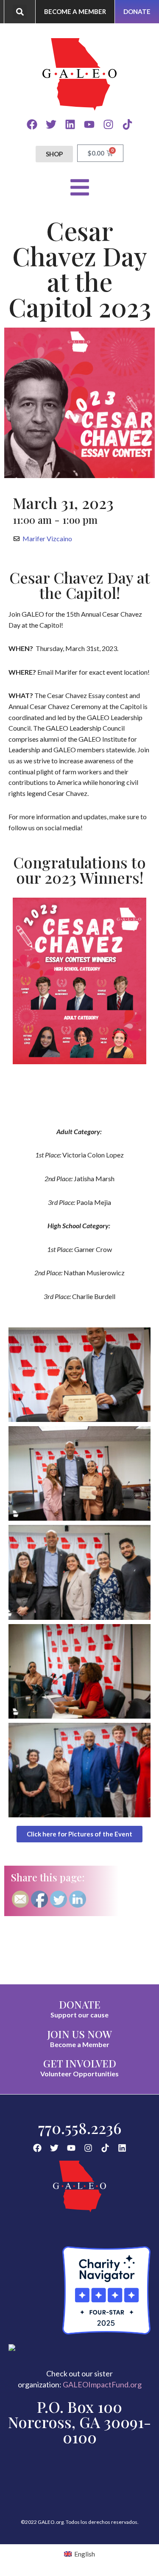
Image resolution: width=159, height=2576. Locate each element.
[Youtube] (89, 124)
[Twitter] (51, 124)
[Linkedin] (70, 124)
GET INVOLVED (79, 2063)
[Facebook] (32, 124)
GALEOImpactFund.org (102, 2384)
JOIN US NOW (79, 2034)
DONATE (79, 2004)
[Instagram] (108, 124)
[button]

About this task
When you set down the records above, copy every line exactly and exclude the pictures.

Task result
Image resolution: width=159, height=2576. Locate each element.
[Youtube] (89, 124)
[Twitter] (51, 124)
[Linkedin] (70, 124)
GET INVOLVED (79, 2063)
[Facebook] (32, 124)
GALEOImpactFund.org (102, 2384)
JOIN US NOW (79, 2034)
DONATE (79, 2004)
[Instagram] (108, 124)
[button]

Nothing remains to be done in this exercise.